== Segment start ==

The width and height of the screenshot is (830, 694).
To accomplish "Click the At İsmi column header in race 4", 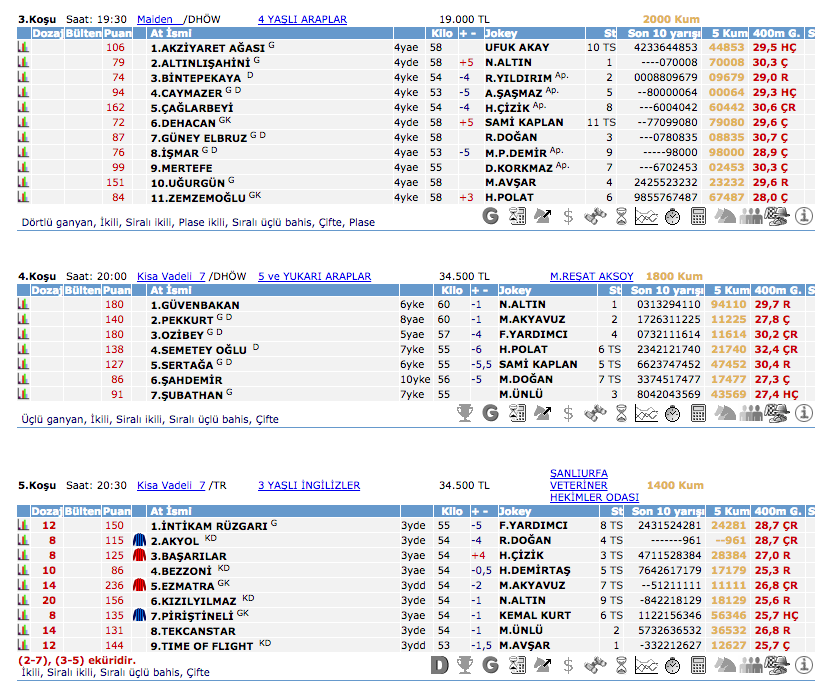I will pyautogui.click(x=168, y=290).
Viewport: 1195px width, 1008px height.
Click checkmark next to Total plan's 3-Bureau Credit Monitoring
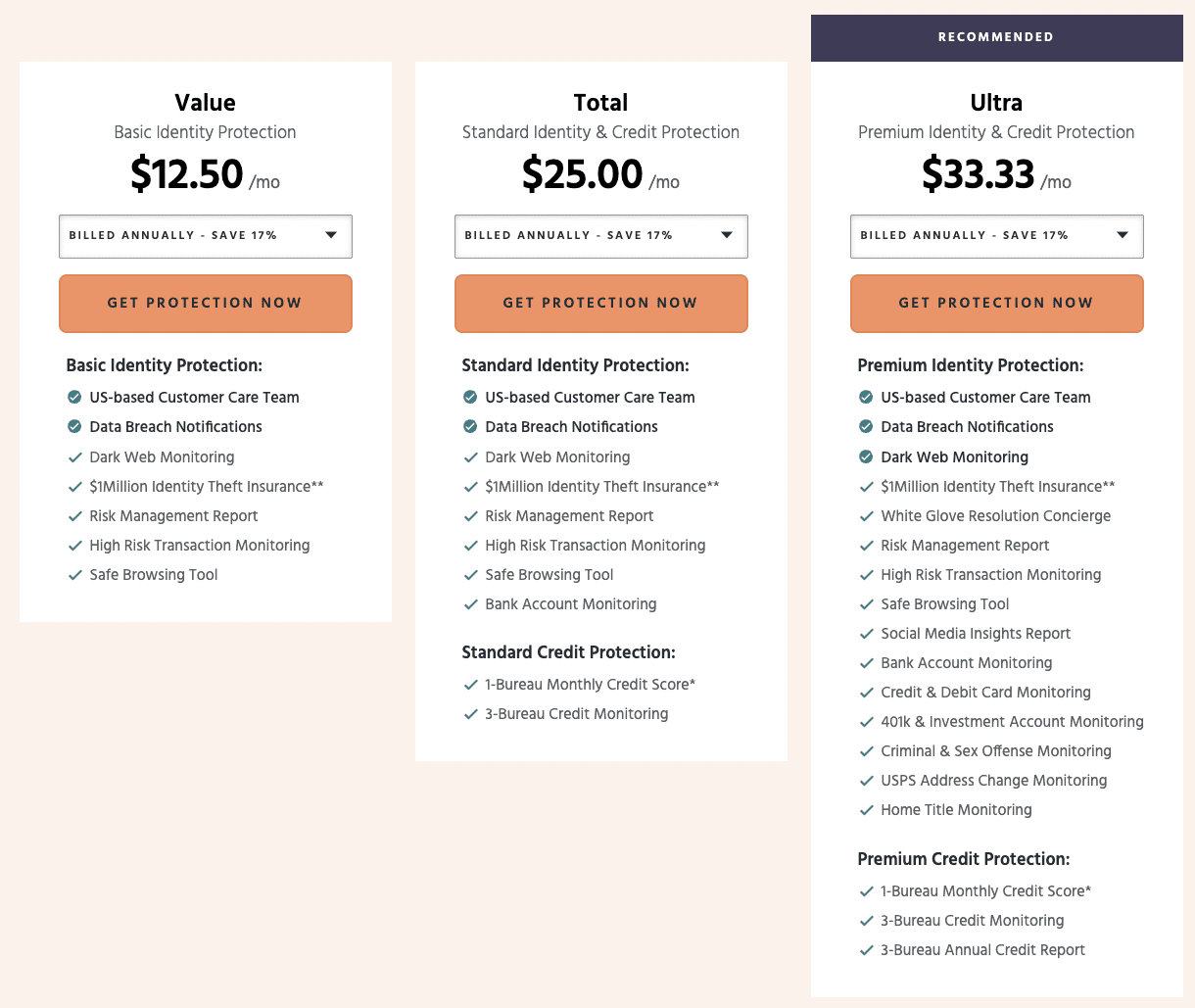470,714
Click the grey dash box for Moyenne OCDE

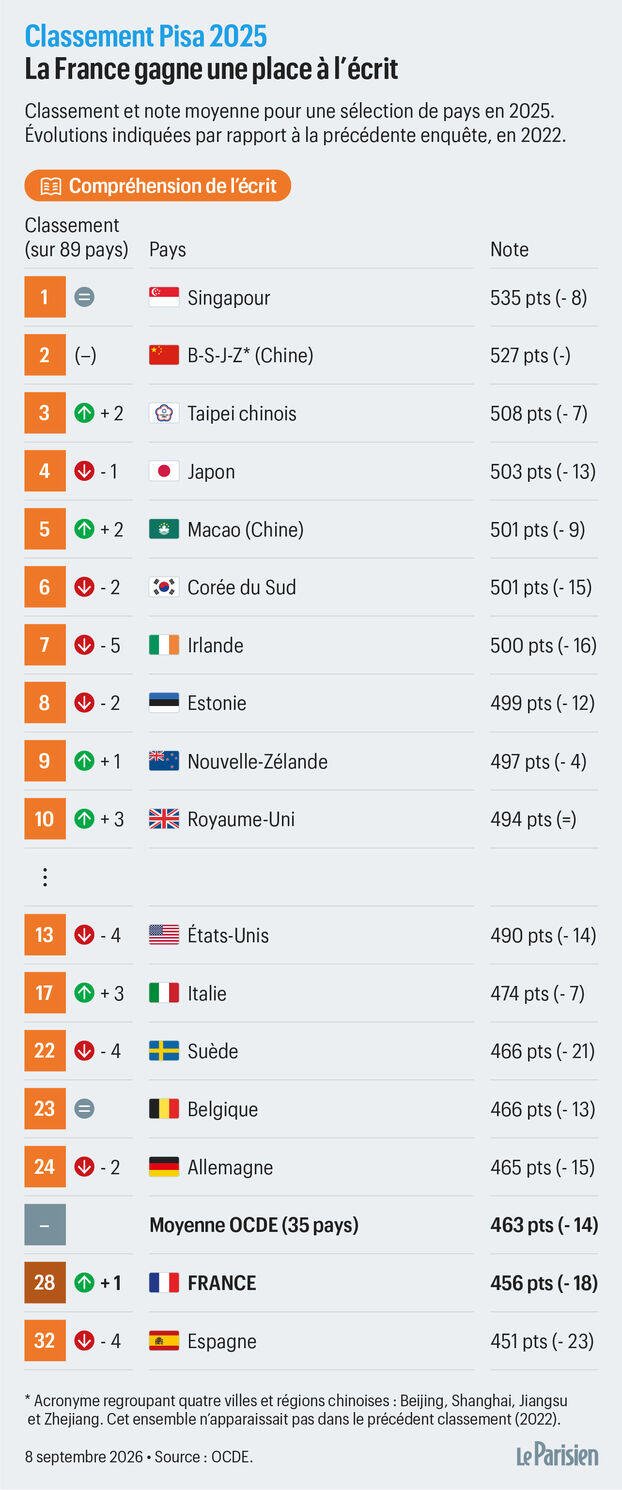point(45,1225)
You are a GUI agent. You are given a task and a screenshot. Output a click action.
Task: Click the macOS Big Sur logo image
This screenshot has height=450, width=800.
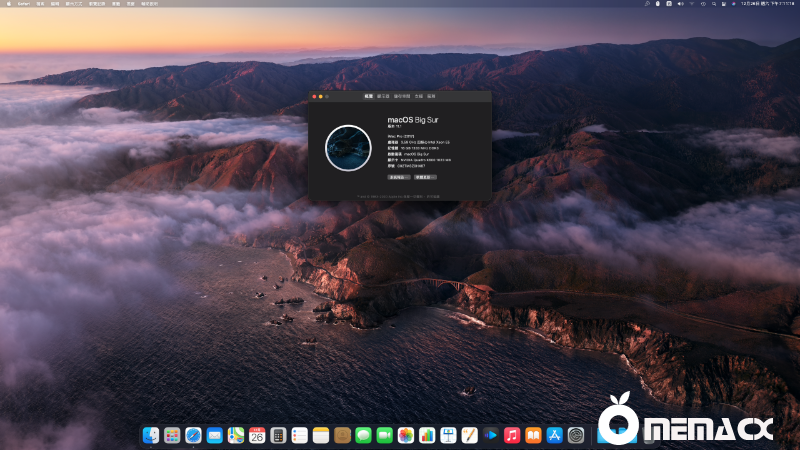[348, 147]
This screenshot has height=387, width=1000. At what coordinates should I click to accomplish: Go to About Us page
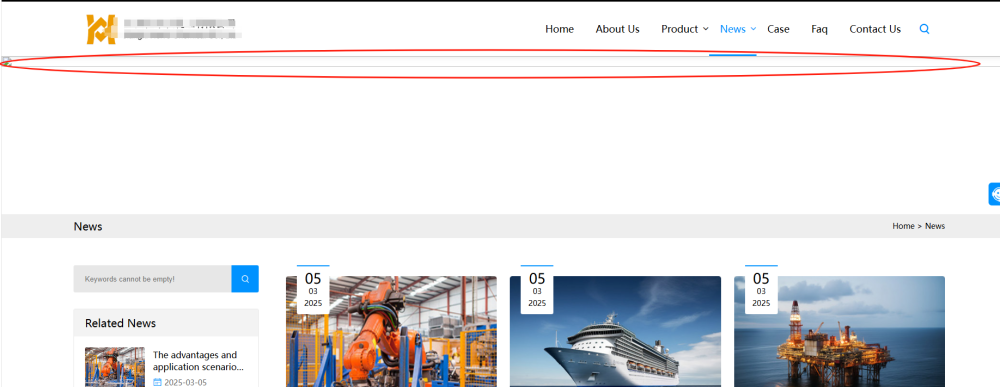(x=617, y=29)
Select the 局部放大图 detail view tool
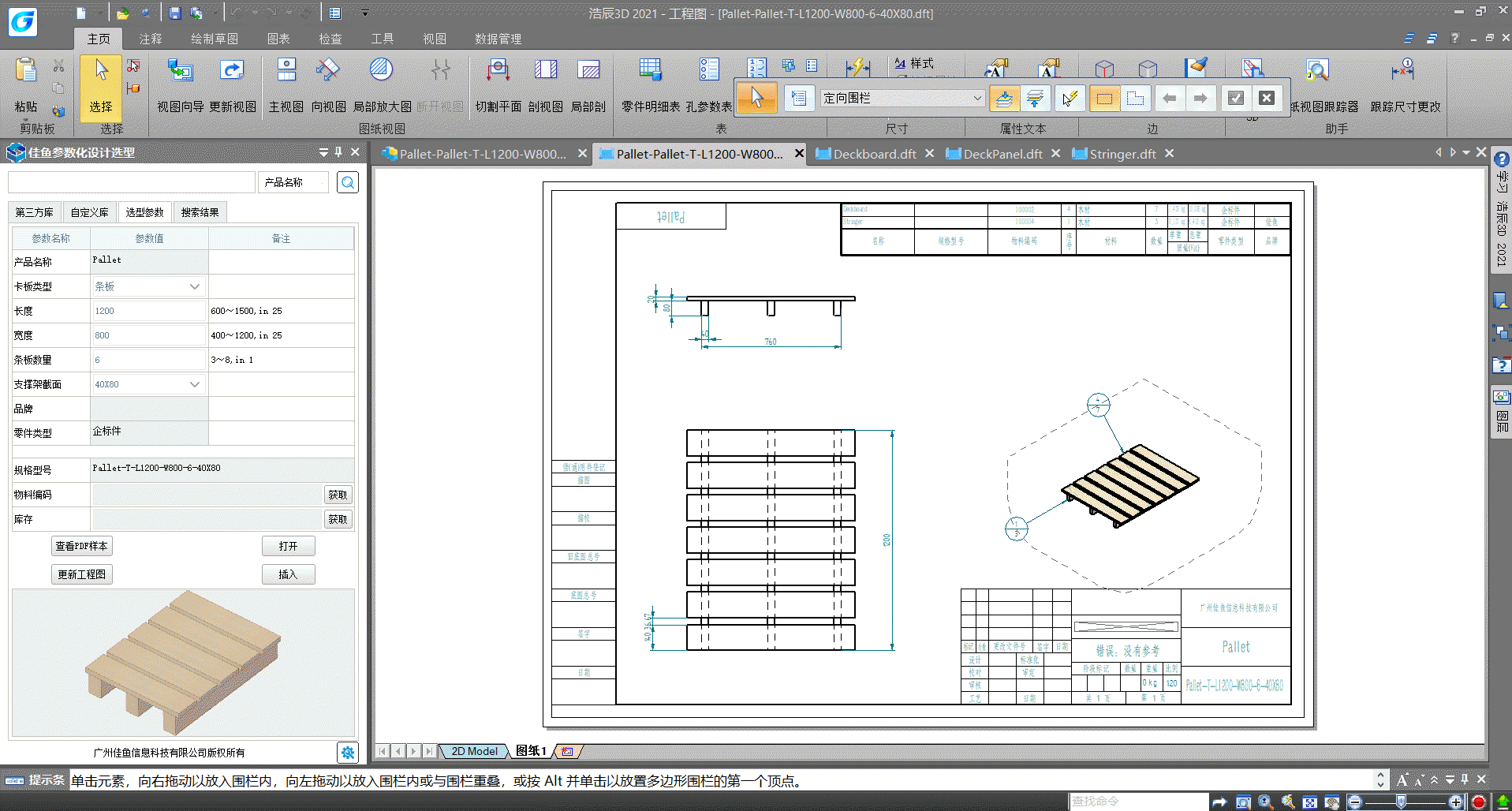This screenshot has width=1512, height=811. coord(382,85)
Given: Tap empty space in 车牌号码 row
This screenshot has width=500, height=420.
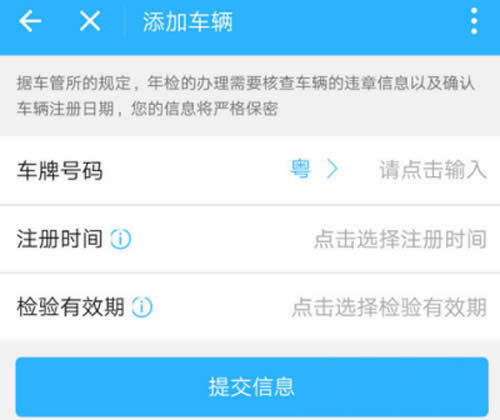Looking at the screenshot, I should pos(197,170).
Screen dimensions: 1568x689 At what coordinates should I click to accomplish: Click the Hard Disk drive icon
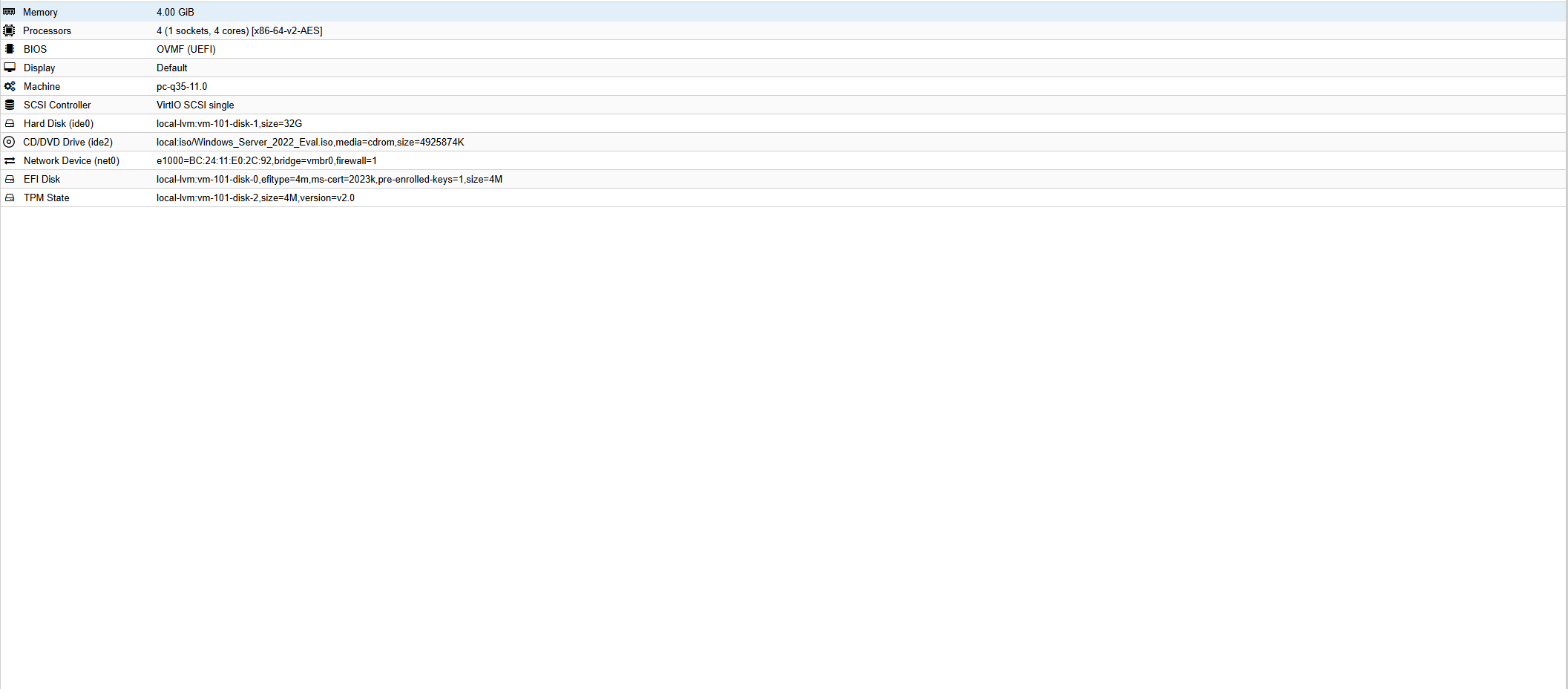coord(10,123)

== Segment end ==

What you are asked to do: Please transcribe exactly the part of the records that opens with the line containing "Viewport: 1195px width, 1008px height." and closes with the line containing "Given: Tap empty space in 车牌号码 row", both ends included, and leave out the pictures.

Your response:
Viewport: 1195px width, 1008px height.
Click checkmark next to Total plan's 3-Bureau Credit Monitoring
470,714
Click the grey dash box for Moyenne OCDE

point(45,1225)
You are a GUI agent. You are given a task and a screenshot. Output a click action.
Task: Click the macOS Big Sur logo image
This screenshot has height=450, width=800.
[348, 147]
This screenshot has height=387, width=1000. At what coordinates should I click to accomplish: Go to About Us page
(x=617, y=29)
Select the 局部放大图 detail view tool
This screenshot has width=1512, height=811. coord(382,85)
Given: Tap empty space in 车牌号码 row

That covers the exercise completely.